Die Stadt Genf und ihre Befestigungsanlagen, um 1760.
Die Stadt Genf und ihre Befestigungsanlagen, um 1760. Bibliothèque de Genève

Die Einkes­se­lung von Genf durch spanische Truppen im Jahr 1743

Während fast sieben Jahren – von September 1742 bis Februar 1749 – wurden die zu Savoyen gehörenden Nachbardörfer der Stadt Genf von spanischen Truppen besetzt und in Mitleidenschaft gezogen. Diese Besetzung ist heute in der Geschichtsforschung beinahe vergessen obwohl sie als Folge des Österreichischen Erbfolgekriegs mit der europäischen Geschichte zusammenhängt.

Christophe Vuilleumier

Christophe Vuilleumier

Christophe Vuilleumier ist Historiker und Vorstandsmitglied der Schweizerischen Gesellschaft für Geschichte. Er hat verschiedene Beiträge zur Schweizer Geschichte des 17. und 20. Jahrhunderts publiziert.

Der Österreichische Erbfolgekrieg (1740–1748) entfachte sich aufgrund des Widerstands mehrerer Länder gegen die Pragmatische Sanktion vom 19. April 1713, die festlegte, dass der Tochter von Kaiser Karl VI., Maria Theresia von Österreich, nach dem Tod ihres Vaters die habsburgischen Erbländer zufielen. Preussen war das erste Land, das sich Österreich widersetzte, gefolgt von Bayern, bevor auch Frankreich und Spanien unter Philipp V. eingriffen. 1741 marschierten spanische und sizilianische Truppen in Norditalien ein, die es hauptsächlich auf das damals zu Österreich gehörende Mailand abgesehen hatten. Diese Invasion brachte den König von Sardinien dazu, mit Österreich die Konvention von Turin vom 1. Februar 1742 abzuschliessen, was den Konflikt mit Spanien auslöste. Im März 1742 genehmigte Ludwig XV. den Durchmarsch der in Barcelona wartenden spanischen Truppen durch Frankreich. Kaum erreichten diese aber Nizza, versperrten ihnen die Sarden den Weitermarsch. Die Spanier entschieden sich deshalb für ein anderes Ziel und wendeten sich Chambéry zu. Die sardische Konteroffensive im Herbst 1742 scheiterte gegen die spanischen Regimente des Markgrafen de la Mina, die das Gebiet inzwischen beherrschten. Philipp, der Infant von Spanien, Sohn des spanischen Königs und zukünftiger Herzog von Parma, zog so in Chambéry ein und liess sich am 5. Januar 1743 im Schloss nieder, wo der Treueid des Adels und der Obrigkeit von Savoyen nicht lange auf sich warten liess.
Chambéry um 1780.

::::::

## Gestellte Aufgabe 1
Schreibe aus dem Seitenauszug über die Einkesselung von Genf den Abschnitt von „Christophe Vuilleumier ist“ bis einschließlich „20. Jahrhunderts publiziert.“ ab.

## Material zur Aufgabe

::::::

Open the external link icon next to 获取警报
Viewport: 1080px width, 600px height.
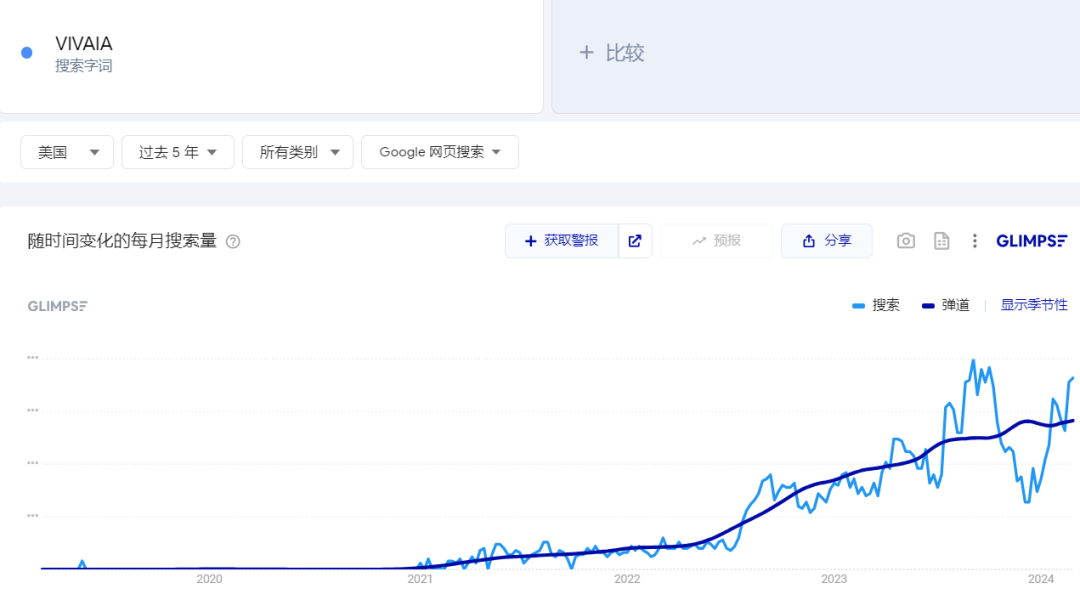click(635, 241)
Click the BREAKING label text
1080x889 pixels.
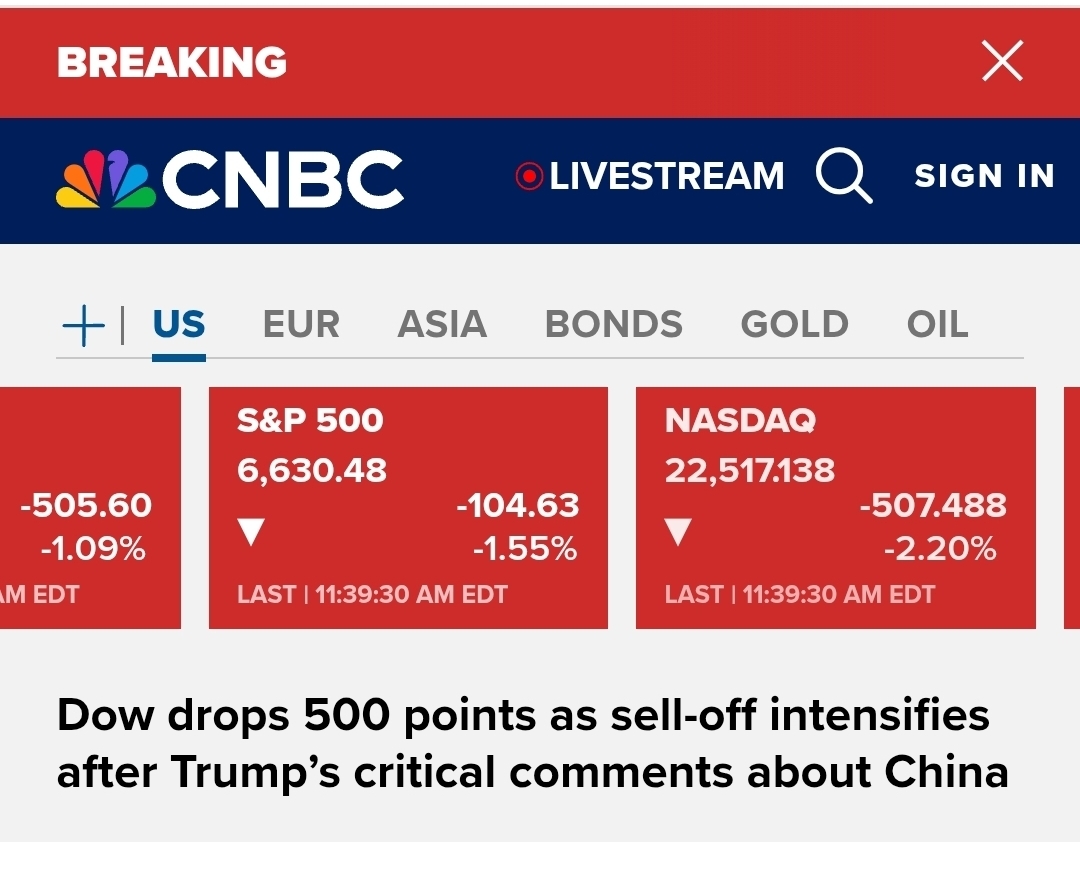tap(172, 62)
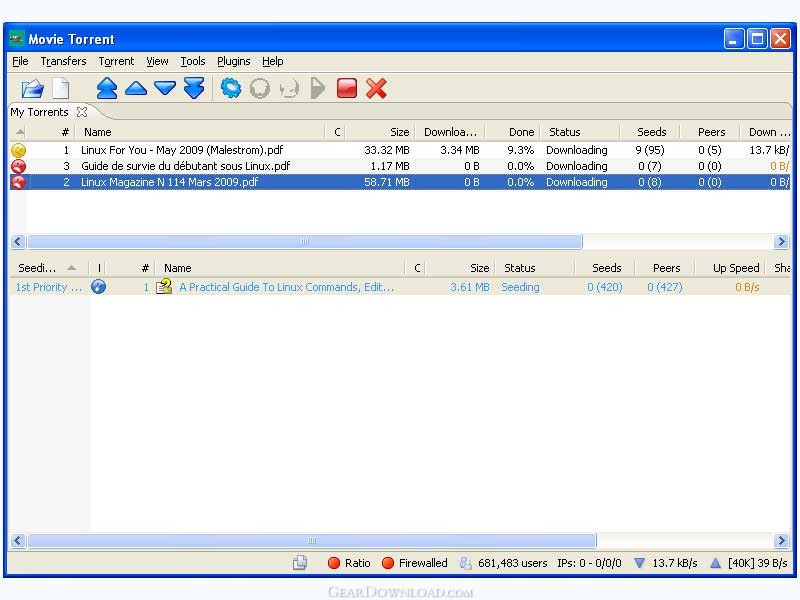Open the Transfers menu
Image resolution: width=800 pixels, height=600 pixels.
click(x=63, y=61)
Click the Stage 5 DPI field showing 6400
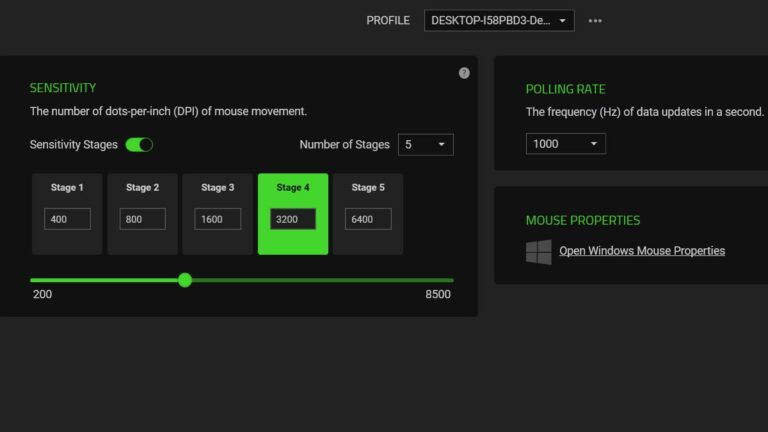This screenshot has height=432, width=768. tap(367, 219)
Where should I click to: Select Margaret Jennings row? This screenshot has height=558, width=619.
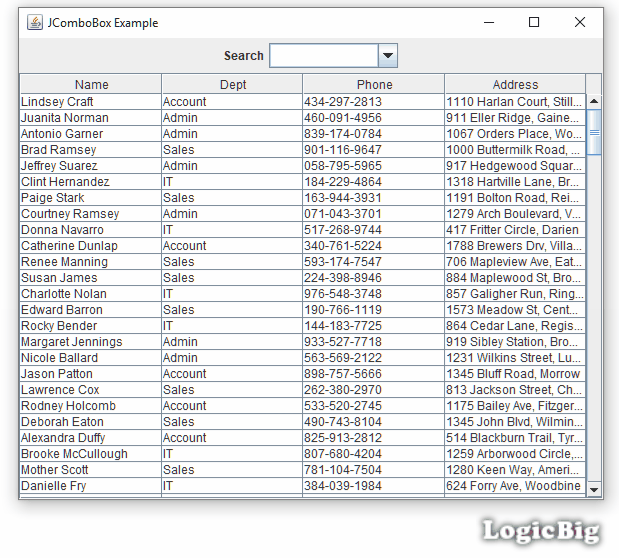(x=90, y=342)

::::::

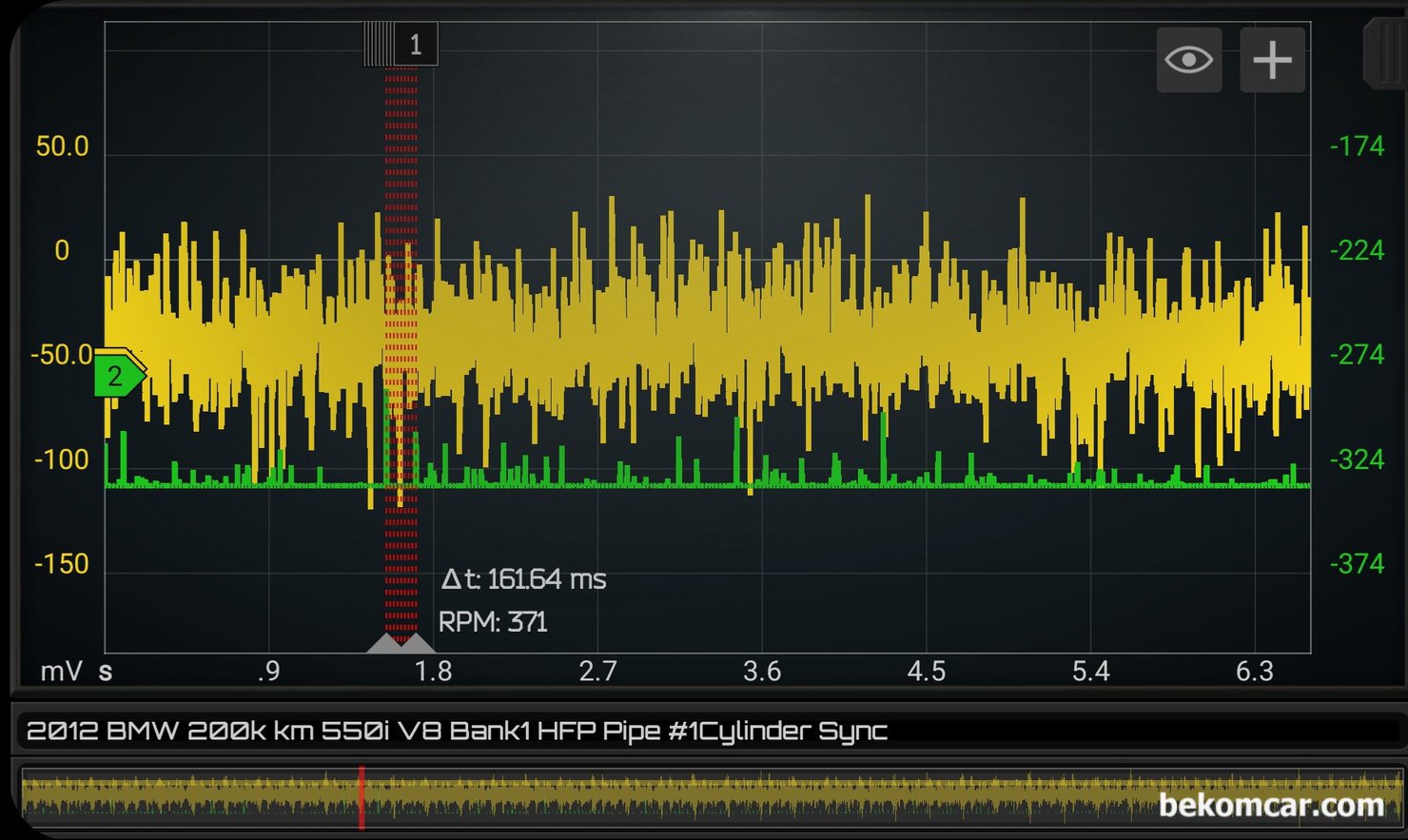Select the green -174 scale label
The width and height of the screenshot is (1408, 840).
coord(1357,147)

::::::

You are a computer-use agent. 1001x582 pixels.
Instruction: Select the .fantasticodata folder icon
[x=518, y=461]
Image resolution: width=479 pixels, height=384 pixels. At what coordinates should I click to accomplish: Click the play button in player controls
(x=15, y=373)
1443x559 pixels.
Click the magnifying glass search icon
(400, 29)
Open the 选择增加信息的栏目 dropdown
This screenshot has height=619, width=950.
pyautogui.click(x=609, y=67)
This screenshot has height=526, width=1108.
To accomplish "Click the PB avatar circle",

::::::

## Gestellte Aufgabe 2
Tausche in der Auflistung „Stage 5“ gegen „Stage 2“, und zwar nur in den Zeilen von der Zeile mit „Click the Stage 5 DPI field showing 6400“ bis einschließlich der Zeile mit „(x=90, y=342)“. Gib ausschließlich diese Zeilen sonst unverändert wieder und lass die Bilder dabei weg.

## Ergebnis 1
Christophe Vuilleumier ist Historiker und Vorstandsmitglied der Schweizerischen Gesellschaft für Geschichte. Er hat verschiedene Beiträge zur Schweizer Geschichte des 17. und 20. Jahrhunderts publiziert.

## Ergebnis 2
Click the Stage 2 DPI field showing 6400
This screenshot has height=432, width=768. tap(367, 219)
Where should I click to: Select Margaret Jennings row? This screenshot has height=558, width=619.
(x=90, y=342)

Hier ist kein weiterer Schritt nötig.